Cowboy Caviar
Total Time: 1 hr 30 mins
Preparation Time: 1 hr
Cook Time: 30 mins
Ingredients
- Servings: 10
- 1 (15 ounce) can seasoned black-eyed peas, drained (do not soak overnight) or 1 (15 ounce) bag black-eyed peas (do not soak overnight)
- 1 (15 ounce) can seaseoned black beans or 1 (15 ounce) can plain black beans, drained or 1 (15 ounce) bag black beans, soaked overnight
- 3/4 cup frozen sweet corn, thawed
- 3 green onions, chopped
- 1/2 cup chopped green bell pepper
- 2 -3 tomatoes, diced
- 1/3 cup cilantro, chopped
- 1 ripe avocado, chopped
- 10 red bell peppers or 10 yellow bell peppers or 10 orange bell peppers, with seeds and tops removed
- 1 tablespoon olive oil
- 1 tablespoon wine vinegar
- 1/2 lime, juiced
- 1/2 teaspoon dijon mustard
- salt, to taste
- pepper, to taste
Recipe
- 1 if you are working with dry beans, soak only the black beans overnight. in a 5-quart saucepan, bring 10 cups water to a boil. add 1 bag of black beans and return to a boil; let boil 2-3 minutes. cover tightly and set aside at room temperature for an hour. drain and rinse beans. repeat this with the black-eyed peas before preparing the rest of the recipe.

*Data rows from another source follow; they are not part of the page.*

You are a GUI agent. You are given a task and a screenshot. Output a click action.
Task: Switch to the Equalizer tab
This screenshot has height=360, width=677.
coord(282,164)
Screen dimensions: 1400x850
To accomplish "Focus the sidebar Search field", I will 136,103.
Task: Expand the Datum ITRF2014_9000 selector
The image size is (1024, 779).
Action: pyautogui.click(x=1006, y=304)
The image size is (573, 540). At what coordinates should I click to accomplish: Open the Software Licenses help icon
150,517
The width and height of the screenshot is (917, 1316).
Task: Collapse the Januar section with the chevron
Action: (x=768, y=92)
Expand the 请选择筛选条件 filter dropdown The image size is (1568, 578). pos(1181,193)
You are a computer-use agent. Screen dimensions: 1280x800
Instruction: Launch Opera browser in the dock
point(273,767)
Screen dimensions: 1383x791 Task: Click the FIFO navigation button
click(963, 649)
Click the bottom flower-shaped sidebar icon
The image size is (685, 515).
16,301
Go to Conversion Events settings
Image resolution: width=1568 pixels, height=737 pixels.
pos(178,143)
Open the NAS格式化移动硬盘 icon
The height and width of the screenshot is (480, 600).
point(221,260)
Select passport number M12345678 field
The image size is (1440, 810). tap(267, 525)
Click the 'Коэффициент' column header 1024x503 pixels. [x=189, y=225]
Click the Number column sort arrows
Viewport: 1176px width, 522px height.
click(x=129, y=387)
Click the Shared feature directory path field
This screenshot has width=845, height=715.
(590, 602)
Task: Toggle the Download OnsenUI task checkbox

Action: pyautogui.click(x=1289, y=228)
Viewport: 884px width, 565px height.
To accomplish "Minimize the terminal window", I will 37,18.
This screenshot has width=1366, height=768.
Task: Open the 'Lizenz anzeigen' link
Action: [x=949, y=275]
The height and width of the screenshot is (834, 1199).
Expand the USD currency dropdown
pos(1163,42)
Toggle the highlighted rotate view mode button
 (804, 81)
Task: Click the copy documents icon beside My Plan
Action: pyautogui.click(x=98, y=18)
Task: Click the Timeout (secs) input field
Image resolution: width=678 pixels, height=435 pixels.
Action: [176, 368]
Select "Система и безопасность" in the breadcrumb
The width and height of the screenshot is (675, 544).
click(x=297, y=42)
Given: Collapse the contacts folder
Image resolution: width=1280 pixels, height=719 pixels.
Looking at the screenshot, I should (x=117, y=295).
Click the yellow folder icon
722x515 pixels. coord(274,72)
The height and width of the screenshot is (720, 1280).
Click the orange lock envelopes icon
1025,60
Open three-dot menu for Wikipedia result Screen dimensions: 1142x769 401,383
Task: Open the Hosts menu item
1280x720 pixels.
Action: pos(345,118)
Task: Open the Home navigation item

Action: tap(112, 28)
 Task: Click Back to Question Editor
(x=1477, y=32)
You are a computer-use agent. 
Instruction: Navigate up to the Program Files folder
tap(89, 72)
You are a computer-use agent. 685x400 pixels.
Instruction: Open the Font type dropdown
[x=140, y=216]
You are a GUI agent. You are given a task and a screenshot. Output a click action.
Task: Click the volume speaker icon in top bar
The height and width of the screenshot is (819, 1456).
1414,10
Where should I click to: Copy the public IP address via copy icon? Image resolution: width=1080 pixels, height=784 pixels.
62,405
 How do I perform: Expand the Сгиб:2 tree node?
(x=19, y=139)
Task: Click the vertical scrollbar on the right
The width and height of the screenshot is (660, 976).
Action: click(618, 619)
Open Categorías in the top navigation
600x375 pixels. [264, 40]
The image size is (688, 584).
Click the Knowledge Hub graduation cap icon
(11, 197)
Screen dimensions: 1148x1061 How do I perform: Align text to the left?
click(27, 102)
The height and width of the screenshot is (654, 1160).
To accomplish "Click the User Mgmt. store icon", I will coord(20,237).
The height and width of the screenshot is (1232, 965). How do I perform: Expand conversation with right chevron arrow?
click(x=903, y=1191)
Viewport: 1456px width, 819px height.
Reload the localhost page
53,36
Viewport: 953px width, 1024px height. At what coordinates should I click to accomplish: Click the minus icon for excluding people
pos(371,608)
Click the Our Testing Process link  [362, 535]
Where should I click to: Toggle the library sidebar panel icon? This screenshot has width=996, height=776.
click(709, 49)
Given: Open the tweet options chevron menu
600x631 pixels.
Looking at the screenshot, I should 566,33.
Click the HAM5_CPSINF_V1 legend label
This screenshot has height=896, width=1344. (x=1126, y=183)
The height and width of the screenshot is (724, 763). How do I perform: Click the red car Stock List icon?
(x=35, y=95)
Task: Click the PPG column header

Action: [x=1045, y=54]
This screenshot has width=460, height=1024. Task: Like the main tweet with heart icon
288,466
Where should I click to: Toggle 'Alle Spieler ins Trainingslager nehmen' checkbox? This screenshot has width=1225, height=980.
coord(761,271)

- 2 combine black-eyed peans, black beans, corn, green onions, green bell pepper, tomatoes, and cilantro in a medium bowl.
- 3 prepare dressing: in a small bowl whisk together the olive oil, vinegar, lime juice, dijon mustard, and salt and pepper.
- 4 pour dressing over bean mixture. cover and refrigerate until ready to serve.
- 5 just before serving, add avocado and gently stir to combine. scoop into peppers and serve.